• _Document excerpt_
▼▼▼
The development of modern dance at the beginning of the 20th century evolved
from personal experiences, feelings, emotions and lives of the individual
choreographers who created and extended it.
Modern dance is rooted in “rebellion”.
Pushing the boundaries, defining and redefining the rules, dance being a medium
of personal expression is the “imperative” (a guiding principle) of modern dance.
One of the early icons of modern dance was Isadora Duncan, who first introduced
dance as an art form, and created the first modern dance language. The idea of
freedom is the core principle of dance she establishes.
Duncan’s dances included natural movements like walking, running, skipping,
gestures and flowing movements. She was also influenced by Greek culture and
art.
Another early American dancer of this period is Ruth St. Denis, whose works
often exotic, depicted an Oriental aesthetic. With her husband Ted Shawn they
formed their company, Denishawn. He later created an all male company with
themes of the heroic and virile male. (“Kinetic Molpai”)
Two students of St. Denis who went on to form their own companies are Martha
Graham and Doris Humphrey.
▲▲▲
• _Data to examine_
▼▼▼
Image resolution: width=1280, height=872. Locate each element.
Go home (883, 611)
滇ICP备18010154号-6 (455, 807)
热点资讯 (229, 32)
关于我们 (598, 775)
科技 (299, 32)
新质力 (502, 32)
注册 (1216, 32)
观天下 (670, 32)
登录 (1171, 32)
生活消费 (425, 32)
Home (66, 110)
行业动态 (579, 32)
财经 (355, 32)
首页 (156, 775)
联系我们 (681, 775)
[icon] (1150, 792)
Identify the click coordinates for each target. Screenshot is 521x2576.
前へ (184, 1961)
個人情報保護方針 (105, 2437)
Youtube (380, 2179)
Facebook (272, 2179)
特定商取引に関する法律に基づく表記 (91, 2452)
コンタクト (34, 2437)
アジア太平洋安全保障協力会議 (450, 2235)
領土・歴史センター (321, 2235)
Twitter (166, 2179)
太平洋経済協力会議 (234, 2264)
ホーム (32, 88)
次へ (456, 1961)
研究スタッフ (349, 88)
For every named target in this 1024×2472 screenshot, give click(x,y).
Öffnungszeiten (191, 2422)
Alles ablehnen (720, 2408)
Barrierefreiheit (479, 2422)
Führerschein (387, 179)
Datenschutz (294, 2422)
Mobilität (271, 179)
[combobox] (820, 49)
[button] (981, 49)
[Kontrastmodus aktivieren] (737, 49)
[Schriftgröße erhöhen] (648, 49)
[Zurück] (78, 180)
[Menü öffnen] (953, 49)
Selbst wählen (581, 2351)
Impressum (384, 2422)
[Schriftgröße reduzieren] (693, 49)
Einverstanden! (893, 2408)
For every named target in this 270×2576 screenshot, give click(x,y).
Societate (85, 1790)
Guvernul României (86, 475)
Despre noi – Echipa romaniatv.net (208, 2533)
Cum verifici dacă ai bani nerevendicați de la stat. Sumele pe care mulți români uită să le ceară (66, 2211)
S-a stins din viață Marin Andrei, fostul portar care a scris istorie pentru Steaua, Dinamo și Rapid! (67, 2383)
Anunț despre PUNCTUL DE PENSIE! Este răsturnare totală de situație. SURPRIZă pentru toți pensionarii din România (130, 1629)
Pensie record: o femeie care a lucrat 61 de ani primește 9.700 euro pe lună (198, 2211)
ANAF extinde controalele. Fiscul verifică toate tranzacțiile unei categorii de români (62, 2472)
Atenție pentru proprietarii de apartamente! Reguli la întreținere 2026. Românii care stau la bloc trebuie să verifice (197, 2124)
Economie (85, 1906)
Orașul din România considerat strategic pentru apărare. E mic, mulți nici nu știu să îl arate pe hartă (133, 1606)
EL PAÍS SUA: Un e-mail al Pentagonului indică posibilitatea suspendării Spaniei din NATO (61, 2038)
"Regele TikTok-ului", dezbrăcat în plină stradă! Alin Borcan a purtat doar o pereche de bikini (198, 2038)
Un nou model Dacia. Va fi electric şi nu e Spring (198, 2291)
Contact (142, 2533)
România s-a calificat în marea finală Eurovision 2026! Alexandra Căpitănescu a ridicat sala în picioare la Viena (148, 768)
▲▲▲
• _Required tasks_
A. How would you condense the paragraph of the modern dance excerpt that begins "One of the early icons" into one shorter sentence that keeps its main facts?
B. Can you extract the passage of the modern dance excerpt between "One of the early" and "and Doris Humphrey.", inclusive, word for word?
The records come from a separate source.

• _Responses to the tasks_
A. Isadora Duncan, an early icon of modern dance, first introduced dance as an art form and created the first modern dance language, with freedom as its core principle.

B.
One of the early icons of modern dance was Isadora Duncan, who first introduced
dance as an art form, and created the first modern dance language. The idea of
freedom is the core principle of dance she establishes.
Duncan’s dances included natural movements like walking, running, skipping,
gestures and flowing movements. She was also influenced by Greek culture and
art.
Another early American dancer of this period is Ruth St. Denis, whose works
often exotic, depicted an Oriental aesthetic. With her husband Ted Shawn they
formed their company, Denishawn. He later created an all male company with
themes of the heroic and virile male. (“Kinetic Molpai”)
Two students of St. Denis who went on to form their own companies are Martha
Graham and Doris Humphrey.